### Extracted records:

++++++++

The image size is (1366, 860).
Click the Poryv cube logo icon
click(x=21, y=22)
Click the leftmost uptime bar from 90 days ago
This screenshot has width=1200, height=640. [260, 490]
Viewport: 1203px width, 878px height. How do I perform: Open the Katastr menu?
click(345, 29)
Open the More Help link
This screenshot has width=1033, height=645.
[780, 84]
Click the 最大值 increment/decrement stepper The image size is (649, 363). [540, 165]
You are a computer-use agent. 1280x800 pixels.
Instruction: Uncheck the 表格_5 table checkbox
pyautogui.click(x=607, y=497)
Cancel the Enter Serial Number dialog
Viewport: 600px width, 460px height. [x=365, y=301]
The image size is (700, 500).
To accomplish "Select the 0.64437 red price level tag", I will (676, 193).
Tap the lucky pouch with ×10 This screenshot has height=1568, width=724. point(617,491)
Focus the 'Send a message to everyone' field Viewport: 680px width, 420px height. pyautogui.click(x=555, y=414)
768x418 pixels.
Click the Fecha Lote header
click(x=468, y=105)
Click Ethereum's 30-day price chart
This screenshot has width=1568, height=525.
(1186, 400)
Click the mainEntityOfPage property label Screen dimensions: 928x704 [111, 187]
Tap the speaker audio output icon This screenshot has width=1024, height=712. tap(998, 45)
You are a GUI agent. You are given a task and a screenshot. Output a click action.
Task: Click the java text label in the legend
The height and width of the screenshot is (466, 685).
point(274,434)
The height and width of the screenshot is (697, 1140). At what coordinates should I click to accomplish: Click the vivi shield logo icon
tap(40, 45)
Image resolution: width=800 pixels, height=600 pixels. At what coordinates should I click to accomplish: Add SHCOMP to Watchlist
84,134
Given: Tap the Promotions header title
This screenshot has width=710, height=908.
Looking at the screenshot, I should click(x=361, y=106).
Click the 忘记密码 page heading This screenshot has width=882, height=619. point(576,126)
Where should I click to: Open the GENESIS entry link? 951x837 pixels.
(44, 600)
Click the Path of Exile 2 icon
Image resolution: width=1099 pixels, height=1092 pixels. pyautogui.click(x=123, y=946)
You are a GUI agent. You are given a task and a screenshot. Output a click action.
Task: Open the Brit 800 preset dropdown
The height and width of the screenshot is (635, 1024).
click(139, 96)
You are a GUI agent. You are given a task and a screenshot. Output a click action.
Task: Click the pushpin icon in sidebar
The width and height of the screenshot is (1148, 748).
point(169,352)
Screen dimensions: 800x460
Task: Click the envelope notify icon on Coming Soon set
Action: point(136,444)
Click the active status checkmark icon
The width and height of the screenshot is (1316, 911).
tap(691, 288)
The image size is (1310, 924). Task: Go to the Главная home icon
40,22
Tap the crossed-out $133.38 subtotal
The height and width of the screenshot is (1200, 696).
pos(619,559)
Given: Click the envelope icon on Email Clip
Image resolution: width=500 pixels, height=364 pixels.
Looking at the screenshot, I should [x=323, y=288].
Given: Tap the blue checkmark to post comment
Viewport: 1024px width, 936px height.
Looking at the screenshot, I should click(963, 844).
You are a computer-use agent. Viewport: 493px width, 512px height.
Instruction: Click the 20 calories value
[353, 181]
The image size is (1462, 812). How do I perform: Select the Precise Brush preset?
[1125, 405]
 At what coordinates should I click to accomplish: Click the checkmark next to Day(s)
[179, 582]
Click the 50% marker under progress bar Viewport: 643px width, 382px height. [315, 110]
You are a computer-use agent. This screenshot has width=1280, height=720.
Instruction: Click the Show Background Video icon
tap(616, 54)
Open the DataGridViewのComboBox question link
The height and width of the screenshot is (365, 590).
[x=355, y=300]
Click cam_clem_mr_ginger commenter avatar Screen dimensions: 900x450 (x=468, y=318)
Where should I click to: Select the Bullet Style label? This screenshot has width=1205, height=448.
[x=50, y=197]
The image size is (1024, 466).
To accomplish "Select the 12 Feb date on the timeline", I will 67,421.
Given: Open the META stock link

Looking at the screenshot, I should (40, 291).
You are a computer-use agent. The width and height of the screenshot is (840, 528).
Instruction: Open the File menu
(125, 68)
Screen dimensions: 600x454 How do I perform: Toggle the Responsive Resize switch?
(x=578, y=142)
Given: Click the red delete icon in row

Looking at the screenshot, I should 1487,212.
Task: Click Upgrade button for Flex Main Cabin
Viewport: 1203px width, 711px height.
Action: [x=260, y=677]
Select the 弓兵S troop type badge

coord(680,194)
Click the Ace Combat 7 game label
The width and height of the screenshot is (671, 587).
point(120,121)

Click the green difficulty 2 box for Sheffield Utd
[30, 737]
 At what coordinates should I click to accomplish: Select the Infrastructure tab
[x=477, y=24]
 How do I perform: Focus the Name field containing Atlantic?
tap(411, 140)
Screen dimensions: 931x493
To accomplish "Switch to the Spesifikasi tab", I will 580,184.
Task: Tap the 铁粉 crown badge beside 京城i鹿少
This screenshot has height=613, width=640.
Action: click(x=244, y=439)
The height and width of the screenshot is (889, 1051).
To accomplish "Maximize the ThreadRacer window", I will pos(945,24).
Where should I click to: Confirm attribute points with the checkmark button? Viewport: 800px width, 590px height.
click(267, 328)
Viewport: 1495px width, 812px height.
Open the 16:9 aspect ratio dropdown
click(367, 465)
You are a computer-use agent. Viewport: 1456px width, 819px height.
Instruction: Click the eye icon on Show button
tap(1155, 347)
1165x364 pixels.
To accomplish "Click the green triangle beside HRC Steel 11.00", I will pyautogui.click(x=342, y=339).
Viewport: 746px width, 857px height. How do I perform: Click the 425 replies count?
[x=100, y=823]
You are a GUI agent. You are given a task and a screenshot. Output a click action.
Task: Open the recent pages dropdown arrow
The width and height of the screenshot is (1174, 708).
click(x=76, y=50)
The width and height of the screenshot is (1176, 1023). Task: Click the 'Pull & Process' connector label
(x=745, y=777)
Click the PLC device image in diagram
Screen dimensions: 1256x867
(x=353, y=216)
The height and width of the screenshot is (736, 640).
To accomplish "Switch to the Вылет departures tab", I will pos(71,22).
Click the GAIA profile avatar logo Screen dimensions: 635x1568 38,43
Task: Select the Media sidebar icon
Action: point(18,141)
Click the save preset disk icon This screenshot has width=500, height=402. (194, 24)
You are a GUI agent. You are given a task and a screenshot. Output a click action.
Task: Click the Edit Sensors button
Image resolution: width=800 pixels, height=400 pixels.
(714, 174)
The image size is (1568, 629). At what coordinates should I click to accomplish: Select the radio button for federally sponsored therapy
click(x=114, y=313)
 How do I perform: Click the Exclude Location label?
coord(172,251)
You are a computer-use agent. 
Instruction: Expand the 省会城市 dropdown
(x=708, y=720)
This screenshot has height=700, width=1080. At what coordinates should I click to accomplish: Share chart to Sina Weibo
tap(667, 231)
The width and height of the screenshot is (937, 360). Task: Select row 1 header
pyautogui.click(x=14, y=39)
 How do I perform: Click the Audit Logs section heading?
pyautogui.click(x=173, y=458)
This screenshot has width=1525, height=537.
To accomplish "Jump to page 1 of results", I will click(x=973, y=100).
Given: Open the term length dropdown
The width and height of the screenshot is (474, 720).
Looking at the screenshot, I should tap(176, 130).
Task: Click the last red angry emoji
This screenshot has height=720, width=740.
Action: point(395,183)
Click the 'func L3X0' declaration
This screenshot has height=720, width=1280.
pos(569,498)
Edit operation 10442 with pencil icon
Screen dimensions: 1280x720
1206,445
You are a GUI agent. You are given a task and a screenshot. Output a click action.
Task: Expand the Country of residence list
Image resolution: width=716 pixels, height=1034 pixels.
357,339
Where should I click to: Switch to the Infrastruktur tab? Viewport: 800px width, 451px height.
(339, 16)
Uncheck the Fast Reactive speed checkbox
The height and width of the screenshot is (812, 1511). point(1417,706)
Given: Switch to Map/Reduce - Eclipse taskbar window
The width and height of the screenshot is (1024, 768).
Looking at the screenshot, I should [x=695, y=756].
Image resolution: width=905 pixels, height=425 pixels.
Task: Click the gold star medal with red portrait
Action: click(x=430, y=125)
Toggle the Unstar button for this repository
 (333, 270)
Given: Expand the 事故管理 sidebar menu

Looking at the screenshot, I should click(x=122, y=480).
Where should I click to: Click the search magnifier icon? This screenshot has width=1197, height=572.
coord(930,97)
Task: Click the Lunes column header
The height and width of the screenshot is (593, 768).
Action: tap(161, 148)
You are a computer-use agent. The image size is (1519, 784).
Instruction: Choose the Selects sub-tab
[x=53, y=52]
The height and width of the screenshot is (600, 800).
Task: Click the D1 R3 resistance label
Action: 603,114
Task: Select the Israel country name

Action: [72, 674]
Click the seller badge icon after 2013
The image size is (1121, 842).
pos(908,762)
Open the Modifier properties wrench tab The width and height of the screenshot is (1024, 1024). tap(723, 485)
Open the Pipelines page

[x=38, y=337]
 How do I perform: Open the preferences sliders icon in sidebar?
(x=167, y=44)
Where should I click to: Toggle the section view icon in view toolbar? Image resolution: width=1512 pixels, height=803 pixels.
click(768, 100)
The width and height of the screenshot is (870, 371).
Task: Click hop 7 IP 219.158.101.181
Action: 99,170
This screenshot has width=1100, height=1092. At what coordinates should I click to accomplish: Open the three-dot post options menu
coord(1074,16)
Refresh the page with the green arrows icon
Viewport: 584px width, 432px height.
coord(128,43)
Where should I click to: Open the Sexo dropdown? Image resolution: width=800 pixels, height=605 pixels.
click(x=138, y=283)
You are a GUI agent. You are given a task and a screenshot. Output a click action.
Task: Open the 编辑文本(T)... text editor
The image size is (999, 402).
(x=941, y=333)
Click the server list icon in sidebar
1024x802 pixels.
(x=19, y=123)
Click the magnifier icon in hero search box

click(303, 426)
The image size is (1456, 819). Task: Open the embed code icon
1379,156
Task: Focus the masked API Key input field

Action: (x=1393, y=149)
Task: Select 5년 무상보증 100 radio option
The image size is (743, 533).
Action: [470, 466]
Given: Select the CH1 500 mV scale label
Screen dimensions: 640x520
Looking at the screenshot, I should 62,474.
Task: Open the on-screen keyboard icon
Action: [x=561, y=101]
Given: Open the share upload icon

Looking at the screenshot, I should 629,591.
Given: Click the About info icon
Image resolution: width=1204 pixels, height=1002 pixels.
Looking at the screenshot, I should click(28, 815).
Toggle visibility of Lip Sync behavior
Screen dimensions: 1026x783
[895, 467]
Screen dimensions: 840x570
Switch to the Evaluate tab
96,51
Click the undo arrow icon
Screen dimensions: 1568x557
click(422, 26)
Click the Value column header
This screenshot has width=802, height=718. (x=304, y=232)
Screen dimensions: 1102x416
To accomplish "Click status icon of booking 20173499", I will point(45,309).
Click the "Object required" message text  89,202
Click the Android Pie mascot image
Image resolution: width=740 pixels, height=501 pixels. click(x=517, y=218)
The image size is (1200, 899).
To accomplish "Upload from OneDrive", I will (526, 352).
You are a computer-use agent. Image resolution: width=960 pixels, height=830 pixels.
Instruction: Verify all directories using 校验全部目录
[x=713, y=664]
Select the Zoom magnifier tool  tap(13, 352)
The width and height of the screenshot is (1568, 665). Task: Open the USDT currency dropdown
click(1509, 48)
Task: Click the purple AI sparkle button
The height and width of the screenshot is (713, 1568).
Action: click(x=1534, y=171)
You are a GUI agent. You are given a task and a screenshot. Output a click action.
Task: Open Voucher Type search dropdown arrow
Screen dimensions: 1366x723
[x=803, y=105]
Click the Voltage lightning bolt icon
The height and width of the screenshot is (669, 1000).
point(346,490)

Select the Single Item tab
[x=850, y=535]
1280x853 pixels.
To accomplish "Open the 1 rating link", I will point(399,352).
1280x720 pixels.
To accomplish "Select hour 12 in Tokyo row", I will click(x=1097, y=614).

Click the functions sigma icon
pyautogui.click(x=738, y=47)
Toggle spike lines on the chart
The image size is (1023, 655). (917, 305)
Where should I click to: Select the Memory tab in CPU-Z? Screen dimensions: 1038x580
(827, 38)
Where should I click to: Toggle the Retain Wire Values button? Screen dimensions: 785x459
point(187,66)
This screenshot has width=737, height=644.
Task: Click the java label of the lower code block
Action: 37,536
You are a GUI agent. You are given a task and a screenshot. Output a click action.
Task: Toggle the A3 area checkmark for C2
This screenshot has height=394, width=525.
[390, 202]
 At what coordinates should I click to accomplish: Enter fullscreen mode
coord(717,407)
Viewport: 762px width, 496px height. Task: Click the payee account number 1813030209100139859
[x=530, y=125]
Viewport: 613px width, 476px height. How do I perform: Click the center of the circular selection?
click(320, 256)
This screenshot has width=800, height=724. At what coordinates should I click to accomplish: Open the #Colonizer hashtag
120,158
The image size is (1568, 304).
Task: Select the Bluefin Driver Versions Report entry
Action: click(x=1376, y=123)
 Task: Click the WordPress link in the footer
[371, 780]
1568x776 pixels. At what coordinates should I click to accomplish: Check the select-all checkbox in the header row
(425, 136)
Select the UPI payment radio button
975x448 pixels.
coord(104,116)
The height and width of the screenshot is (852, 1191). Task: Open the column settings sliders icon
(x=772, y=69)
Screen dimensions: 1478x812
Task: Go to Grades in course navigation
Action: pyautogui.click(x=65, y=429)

++++++++

### What is expected:
Scan the records above for the lines holding "Where should I click to: Open the Sexo" and "Screen dimensions: 1102x416". Transcribe those two and every line between them word for word, and no others.

### Solution to the exercise:
Where should I click to: Open the Sexo dropdown? Image resolution: width=800 pixels, height=605 pixels.
click(x=138, y=283)
You are a GUI agent. You are given a task and a screenshot. Output a click action.
Task: Open the 编辑文本(T)... text editor
The image size is (999, 402).
(x=941, y=333)
Click the server list icon in sidebar
1024x802 pixels.
(x=19, y=123)
Click the magnifier icon in hero search box

click(303, 426)
The image size is (1456, 819). Task: Open the embed code icon
1379,156
Task: Focus the masked API Key input field

Action: (x=1393, y=149)
Task: Select 5년 무상보증 100 radio option
The image size is (743, 533).
Action: [470, 466]
Given: Select the CH1 500 mV scale label
Screen dimensions: 640x520
Looking at the screenshot, I should 62,474.
Task: Open the on-screen keyboard icon
Action: [x=561, y=101]
Given: Open the share upload icon

Looking at the screenshot, I should 629,591.
Given: Click the About info icon
Image resolution: width=1204 pixels, height=1002 pixels.
Looking at the screenshot, I should click(28, 815).
Toggle visibility of Lip Sync behavior
Screen dimensions: 1026x783
[895, 467]
Screen dimensions: 840x570
Switch to the Evaluate tab
96,51
Click the undo arrow icon
Screen dimensions: 1568x557
click(422, 26)
Click the Value column header
This screenshot has width=802, height=718. (x=304, y=232)
Screen dimensions: 1102x416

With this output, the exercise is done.